An older sister was sitting next to her younger brother in Church one Sunday morning unsuccessfully trying to keep him still and quiet. Finally she said, “I wish you would calm down.” “I can’t”, he said, “it’s just so boring.” With that his sister turned and said, “It’s supposed to be boring, now be still!”
[History teacher in college story.]
At first glance historical narratives can be a little methodical and mundane. But when we understand the significance of the events they become more than just names and dates – they become the providential hand of God taking man from point a to point b to point c and so on.
Chapter 10 of Genesis is a record of how mankind fanned out over all the earth, like spokes in a wheel radiating from a center. Both secular science and Scripture place this center in the Middle East. The Middle East has been called, "the cradle of civilization," or "the cradle of mankind." We are now dealing with the days immediately following the Flood, when the sons of Noah became the heads of three major divisions or families of mankind. In this chapter we learn how they spread throughout the earth.
The first son that we’re going to look at is Japeth from whom most of the Indo-European civilizations came from. Let’s read through the beginnings of his family line.
[Read Genesis 10:2-5.]
Now when people, much smarter and thorough than I, trace back all of these names and cross reference them with dates and events, they come up with a lineage that led to the
Indo-European family of nations. (Which is probably most of us here tonight.) Early in the history of the world, the Japhethites split into two groups. One settled in India and the other settled in Europe. Together they form what is known as the "Indo-European" family of nations.
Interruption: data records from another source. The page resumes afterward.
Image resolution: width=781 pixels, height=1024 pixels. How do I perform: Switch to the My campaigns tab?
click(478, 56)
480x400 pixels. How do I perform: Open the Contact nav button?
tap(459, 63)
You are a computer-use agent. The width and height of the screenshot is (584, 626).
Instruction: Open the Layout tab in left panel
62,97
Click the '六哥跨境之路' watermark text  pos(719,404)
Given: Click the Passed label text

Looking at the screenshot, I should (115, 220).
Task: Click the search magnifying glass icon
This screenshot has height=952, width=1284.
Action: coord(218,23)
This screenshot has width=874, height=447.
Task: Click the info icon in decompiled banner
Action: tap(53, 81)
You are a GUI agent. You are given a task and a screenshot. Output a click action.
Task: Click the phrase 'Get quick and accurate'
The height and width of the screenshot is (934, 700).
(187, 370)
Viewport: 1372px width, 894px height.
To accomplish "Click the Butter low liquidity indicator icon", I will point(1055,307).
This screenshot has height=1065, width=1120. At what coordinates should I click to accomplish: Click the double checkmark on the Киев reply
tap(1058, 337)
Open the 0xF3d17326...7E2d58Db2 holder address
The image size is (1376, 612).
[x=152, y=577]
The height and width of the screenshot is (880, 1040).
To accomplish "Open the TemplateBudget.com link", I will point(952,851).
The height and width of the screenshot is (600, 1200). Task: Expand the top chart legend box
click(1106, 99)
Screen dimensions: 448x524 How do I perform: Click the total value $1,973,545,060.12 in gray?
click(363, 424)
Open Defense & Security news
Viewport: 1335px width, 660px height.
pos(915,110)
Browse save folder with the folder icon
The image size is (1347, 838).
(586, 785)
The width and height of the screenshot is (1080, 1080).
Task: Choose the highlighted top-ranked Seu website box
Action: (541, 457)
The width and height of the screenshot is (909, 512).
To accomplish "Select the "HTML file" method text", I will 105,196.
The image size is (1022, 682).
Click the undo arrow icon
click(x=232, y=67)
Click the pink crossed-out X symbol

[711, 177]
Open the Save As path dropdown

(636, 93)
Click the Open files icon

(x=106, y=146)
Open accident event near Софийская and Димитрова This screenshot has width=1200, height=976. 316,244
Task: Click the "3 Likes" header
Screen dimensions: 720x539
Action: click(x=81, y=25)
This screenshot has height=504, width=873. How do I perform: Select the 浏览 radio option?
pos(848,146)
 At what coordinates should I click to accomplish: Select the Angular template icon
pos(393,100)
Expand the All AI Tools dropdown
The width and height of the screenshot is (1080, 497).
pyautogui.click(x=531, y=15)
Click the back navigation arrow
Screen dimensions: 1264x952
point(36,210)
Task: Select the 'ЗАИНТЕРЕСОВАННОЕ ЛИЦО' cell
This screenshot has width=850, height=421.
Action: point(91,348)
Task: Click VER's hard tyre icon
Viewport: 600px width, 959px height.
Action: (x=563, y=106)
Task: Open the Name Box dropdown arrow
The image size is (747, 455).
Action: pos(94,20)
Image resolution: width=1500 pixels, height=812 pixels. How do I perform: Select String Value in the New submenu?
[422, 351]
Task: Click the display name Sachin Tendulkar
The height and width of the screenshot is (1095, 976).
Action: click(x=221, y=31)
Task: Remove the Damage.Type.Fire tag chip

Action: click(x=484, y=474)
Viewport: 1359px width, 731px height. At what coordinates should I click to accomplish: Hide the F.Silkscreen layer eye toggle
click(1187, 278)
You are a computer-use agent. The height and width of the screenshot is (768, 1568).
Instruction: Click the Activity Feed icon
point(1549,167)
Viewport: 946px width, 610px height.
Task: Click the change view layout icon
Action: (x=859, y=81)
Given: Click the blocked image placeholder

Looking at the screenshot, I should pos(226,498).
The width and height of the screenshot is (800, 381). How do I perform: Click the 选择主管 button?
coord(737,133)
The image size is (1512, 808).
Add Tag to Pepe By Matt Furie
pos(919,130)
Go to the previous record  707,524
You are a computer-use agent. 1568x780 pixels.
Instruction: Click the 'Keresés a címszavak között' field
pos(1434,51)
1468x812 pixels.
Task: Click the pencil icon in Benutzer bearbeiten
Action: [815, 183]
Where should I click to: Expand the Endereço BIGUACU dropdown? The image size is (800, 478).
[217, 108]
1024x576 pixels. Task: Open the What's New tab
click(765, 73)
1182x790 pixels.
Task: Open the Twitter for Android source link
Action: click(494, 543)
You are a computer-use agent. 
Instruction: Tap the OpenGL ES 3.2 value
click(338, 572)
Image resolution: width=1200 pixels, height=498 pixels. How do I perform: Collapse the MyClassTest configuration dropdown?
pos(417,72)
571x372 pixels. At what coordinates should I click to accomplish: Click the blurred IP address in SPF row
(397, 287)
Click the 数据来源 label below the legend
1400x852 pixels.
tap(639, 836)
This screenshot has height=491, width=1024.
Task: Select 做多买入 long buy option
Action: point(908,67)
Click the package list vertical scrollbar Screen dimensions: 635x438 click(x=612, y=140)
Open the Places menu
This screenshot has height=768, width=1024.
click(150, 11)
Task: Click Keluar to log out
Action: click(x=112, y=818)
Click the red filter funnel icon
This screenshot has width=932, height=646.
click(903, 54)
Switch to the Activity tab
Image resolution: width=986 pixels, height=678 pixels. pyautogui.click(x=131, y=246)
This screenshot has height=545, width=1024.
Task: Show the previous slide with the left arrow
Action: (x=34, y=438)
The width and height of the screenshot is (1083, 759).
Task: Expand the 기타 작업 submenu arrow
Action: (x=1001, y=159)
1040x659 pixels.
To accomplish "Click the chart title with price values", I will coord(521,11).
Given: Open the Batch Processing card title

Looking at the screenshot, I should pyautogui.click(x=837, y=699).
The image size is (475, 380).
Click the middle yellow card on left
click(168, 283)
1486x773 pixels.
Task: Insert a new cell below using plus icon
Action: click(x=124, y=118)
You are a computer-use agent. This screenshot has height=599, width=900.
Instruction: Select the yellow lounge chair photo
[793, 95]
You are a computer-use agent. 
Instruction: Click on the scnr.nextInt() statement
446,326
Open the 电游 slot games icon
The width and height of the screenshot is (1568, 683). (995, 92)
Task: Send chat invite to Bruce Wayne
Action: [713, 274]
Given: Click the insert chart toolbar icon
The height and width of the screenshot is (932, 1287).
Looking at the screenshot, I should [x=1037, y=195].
[Refer to Frank Alling’s chart.]
Now while most major schools of science can trace the roots of the Indo-European nations back to the Japhethites, some deviate a little bit with the details.
For instance, many Greeks say that their ancestor was a man named Japetos, (you can see in that the resemblance to Japheth). They regarded him as not only the father of their race, but the father of all humanity.
The Indians, on the other hand, have an account of the flood similar in many respects to the Biblical account of the flood. The name of their hero is not Noah, but Satyaurata, and he had three sons. The name of the oldest was Iyapeti (very much like Japheth), and the other two were Sharma, and C’harma (much like Shem and Ham). The interesting thing about the Indian account is that C’harma was cursed by his father because he laughed at him when he got drunk. Sound familiar?
Of course, they don’t have the perfect, inspired Word of God to get the facts straight. Their legends of origin came through their generations of people as they got farther and farther away from the Lord. Therefore, their accounts of origin are skewed.